Pearn "Peter" Niiler (1937, Tartu, Estonia, died October 15, 2010, San Diego) was an American oceanographer.
In 1948, Niiler, his six siblings and parents arrived in Pittsburgh from a displaced persons camp in Germany where they had lived after fleeing Estonia during World War II. His father, Herbert Niiler, coached the Estonia national basketball team at the 1936 Olympic Games and later ran a YMCA camp near Zelienople, Pa. Peter Niiler studied engineering at Lehigh University and graduated in 1960. In 1964 he received doctorate from Brown University where he studied applied mathematics and fluid mechanics. He was a Fulbright fellow at Cambridge University and postdoctoral fellow at Harvard. In 1966, he joined Nova University where he studied the Florida Current and the Gulf Stream.
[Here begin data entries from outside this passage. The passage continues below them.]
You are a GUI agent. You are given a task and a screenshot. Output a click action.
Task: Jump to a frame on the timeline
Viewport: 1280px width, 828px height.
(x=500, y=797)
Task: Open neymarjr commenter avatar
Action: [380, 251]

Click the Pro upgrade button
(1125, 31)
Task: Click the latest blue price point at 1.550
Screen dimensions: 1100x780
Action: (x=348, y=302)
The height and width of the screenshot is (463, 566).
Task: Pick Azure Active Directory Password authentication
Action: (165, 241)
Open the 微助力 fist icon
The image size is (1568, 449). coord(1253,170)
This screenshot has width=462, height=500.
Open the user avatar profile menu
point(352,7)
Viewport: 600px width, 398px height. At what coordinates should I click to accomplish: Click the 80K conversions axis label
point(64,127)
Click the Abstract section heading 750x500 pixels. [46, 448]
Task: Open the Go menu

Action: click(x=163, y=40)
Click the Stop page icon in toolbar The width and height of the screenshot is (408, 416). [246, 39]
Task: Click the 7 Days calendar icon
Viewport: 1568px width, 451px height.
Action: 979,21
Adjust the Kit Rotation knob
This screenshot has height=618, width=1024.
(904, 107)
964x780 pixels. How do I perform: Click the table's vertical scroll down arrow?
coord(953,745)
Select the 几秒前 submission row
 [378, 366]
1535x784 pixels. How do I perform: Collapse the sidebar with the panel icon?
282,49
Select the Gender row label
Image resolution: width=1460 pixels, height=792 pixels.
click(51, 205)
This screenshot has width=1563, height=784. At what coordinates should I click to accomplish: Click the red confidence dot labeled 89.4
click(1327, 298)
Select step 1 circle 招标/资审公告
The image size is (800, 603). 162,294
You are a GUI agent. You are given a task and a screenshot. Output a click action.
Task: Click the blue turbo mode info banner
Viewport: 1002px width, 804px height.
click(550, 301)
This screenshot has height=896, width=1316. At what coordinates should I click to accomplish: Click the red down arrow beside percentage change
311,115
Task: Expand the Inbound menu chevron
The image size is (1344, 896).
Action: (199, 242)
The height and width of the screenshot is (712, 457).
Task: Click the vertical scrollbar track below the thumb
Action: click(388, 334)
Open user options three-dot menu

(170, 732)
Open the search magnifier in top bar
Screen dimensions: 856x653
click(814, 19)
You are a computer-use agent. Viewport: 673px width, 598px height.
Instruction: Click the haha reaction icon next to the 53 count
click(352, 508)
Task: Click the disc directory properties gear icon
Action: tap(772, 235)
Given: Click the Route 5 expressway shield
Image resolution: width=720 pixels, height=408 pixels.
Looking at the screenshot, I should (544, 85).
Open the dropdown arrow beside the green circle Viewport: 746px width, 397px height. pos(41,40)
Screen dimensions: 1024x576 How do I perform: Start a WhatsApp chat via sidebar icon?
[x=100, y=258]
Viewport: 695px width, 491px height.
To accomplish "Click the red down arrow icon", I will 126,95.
He became professor of oceanography at Oregon State University in 1974. He became professor at the Scripps Institution of Oceanography in 1982 where he worked in the Physical Oceanography Research Division. He was a Scripps Distinguished Professor.
Niiler designed ocean drifters for measuring direct circulation flow and other instruments for ocean observations. He was the scientific father of the Global Drifter Program and one of the persons responsible for organizing a Boulder, Colorado, meeting in 1982 which initiated the program itself. One of his more clever designs was an ocean drifting measurement device he called the holey sock
Beginning in 2002, Niiler became involved in tropical hurricane research and his group deployed the first groups of thermistor chain drifters before approaching hurricanes. His final field project was related to tropical hurricanes influence on ocean mixing in the Western Pacific. The project was ongoing when he died, and he coordinated deployment of the thermistor chain drifters of his design during that project. His thermistor chain drifters sampled Typhoon Fanapi in September 2010. Niiler was particularly interested in typhoon cold wake to study relaxation of the mixed layer temperature after cyclone passage.